The Australian Dollar has been running in the sand for much of the first quarter, falling back 4.59 per cent against the US Dollar in April 2023 and by 2.33 per cent against the pound. Against the Euro, the Aussie fell by 2.14 per cent.

AUD's lower trend began at roughly point where the buzz around China's ‘great reopening’ started to fade, BoA says.

In January 2023, investors were betting on a rapid reopening in the world's second-largest economy and gains in the Australian Dollar and other China-focused assets. The return of big-spending Chinese tourists and international students was also tipped to give Down Under an additional growth fillip.

Testing downside support

In early March, AUD was holding firm as the best-performing G10 major for the year-to-date, despite gains by many of its peer currencies.

At the time, forex traders were looking for the Reserve Bank of Australia to post its ninth increase to the cash rate since April 2022, with an uptick to the benchmark of 25 basis points, or 3.35 per cent before another rate hike potentially arrives in March.

The consensus forecast said the central bank would raise the rate again next month, with some prospect of another 25-basis point rise, bringing the cash rate to 3.6 per cent in April, if it happens.

‘The indicators we've seen in Australian domestic economic data over the past 30 days or so have been up and down. Labour figures for December 2022 disappointed as employment fell, surprising most analysts,’ said an analyst note from the Commonwealth Bank of Australia.

‘A surprisingly strong print for fourth-quarter CPI inflation, paired with a plunge in December retail sales suggests the current cost-of-living crisis in Australia is deeply embedded.’

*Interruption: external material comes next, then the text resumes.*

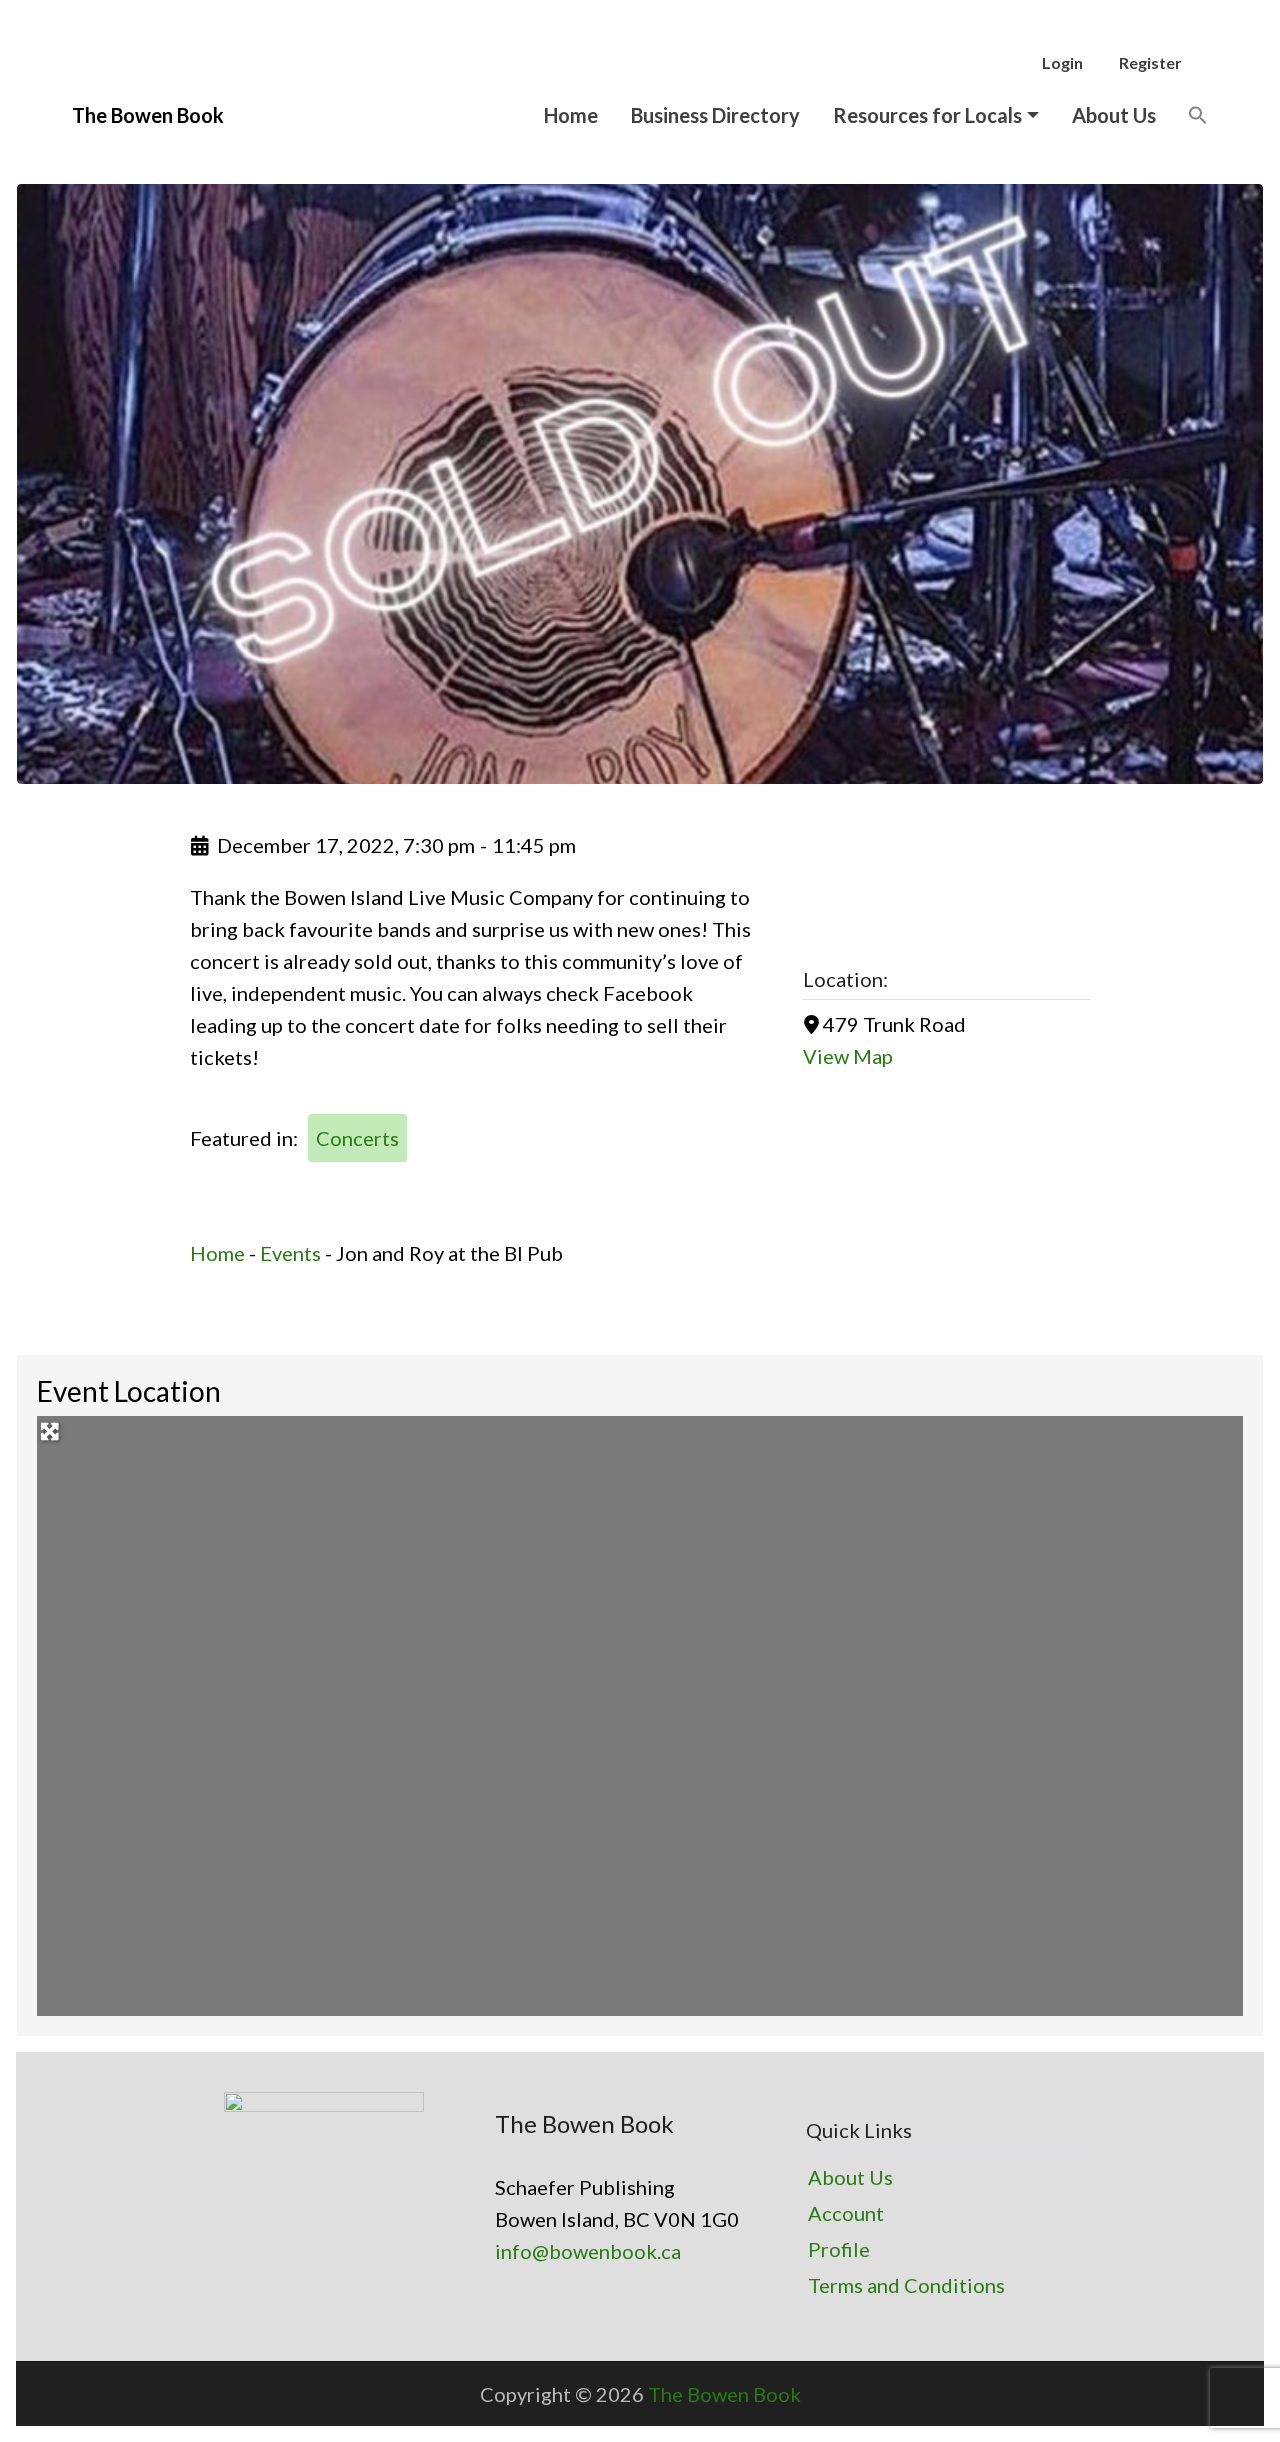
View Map (848, 1056)
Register (1150, 62)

In late March 2022 the Aussie was up against the Euro, Dollar, and British Pound as forex traders reacted to signals that an interest rate by the Reserve Bank of Australia may be in the offing.

Minutes from the RBA's February policy meeting suggested interest rates could rise as quickly as April far earlier than the central bank had been signaling since the start of the year.

In fact, it was just in February 2022 that RBA Governor Phil Lowe told The South China Morning Post that the bank was ‘being patient’ on interest rates ‘in a way that markets with much higher rates of inflation simply can't.’